Ao entrar ele viu uma figura estranha, era semelhante a um homem, mas a pele
ressequida estava grudada aos ossos dando-lhe uma aparência cadavérica.

– Quem é você? O que está fazendo na minha casa? – perguntou o pequeno fazendeiro.

– Estes são os primeiros – disse o estranho ignorando a pergunta – Em breve todos no


reino estarão iguais à sua filha.
Com um aceno de cabeça aquele estranho indicou ao pai de Lorraine que havia algo
atrás dele. Ao se virar o pai viu a própria filha com a aparência de um cadáver avançar
sobre ele mordendo e arrancando uma parte do pescoço. O pai aterrorizado se debatia em
confusão e horror e antes de morrer teve consciência de que seus dois filhos se juntavam à
irmã no festim e que o devoravam sem qualquer vestígio de vontade própria. Nenhum
resquício de vida. Seus filhos haviam sido transformados em mortos vivos e em breve todo
o reino de Laurência mergulharia nas trevas e terror que ele próprio experimentava no dia
de sua morte.

Aquele estranho aproximou-se daquele banquete fúnebre com a calma que trezentos
anos de existência havia lhe ensinado a ter. Sabia que em breve o reino seria lançado à
escuridão. Havia planejado isso. Sabia que seria odiado, perseguido e caçado por todos. Já
havia passado por isso antes. Precisava garantir que ninguém seria capaz de matá-lo ou de
aprisionar seu espírito novamente. Tocou levemente no ombro da garota que devorava
com apetite o que provavelmente era o rim de seu pai.

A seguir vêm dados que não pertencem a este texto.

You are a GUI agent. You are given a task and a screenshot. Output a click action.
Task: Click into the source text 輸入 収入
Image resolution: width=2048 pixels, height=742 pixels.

De pé diante daquela figura cadavérica Lorraine não tinha qualquer consciência do que
fazia, sua mente vazia tentou identificar o que seus olhos azuis e opacos viam. Era vivo?
Poderia comê-lo? Sendo negativa a resposta para ambas as perguntas, perdeu qualquer
interesse por aquele estranho e seu cajado.

Aquele estranho, como o mais poderoso necromante que houve em Kallian, sabia que
Lorraine era a primeira vítima de sua inevitável praga de mortos vivos, a primeira que
voltou dos mortos transformada. Dessa forma a sua alma pertencia ao necromante.

Com um poderoso feitiço o necromante tomou-lhe a alma e a fundiu com o cajado que
ele carregava. Não havia nos doze reinos profanação maior que aquela. Privar a alma de
seguir para o mundo dos mortos era uma abominação, mas ao fundir a alma ao objeto
tornava aquele que é submetido ao ritual numa criatura que não pode ser ferida enquanto o
objeto com sua alma estiver intacto. Se estivesse viva no momento do ritual Lorraine seria
agora o que os Pesquisadores de Torkstone chamam de Lich.

Mas ao invés disso ela era apenas um zumbi sem vontade própria, indestrutível, mas
condenada a vagar sem objetivo, sem nunca se afastar da pequena fazenda onde vivera,
tendo por companhia apenas os restos carcomidos de seu pai e sua mãe tornada morta-viva
pela magia do necromante, presa numa árvore.

No cabelo trazia a flor do campo salpicada de sangue e no pescoço um colar de


aparência simples sem nenhum valor real, exceto pela poderosa magia que dele
transbordava. Nem mesmo se fosse viva Lorraine teria qualquer ideia do poder daquele
colar ou do motivo pelo qual ele fora vinculado a ela de tal forma que não poderia ser
removido nem destruído enquanto Lorraine não fosse destruída.

Terminados os nefastos arranjos o necromante se foi levando os dois irmãos de


Lorraine deixando-a simplesmente vagando, como uma casca vazia.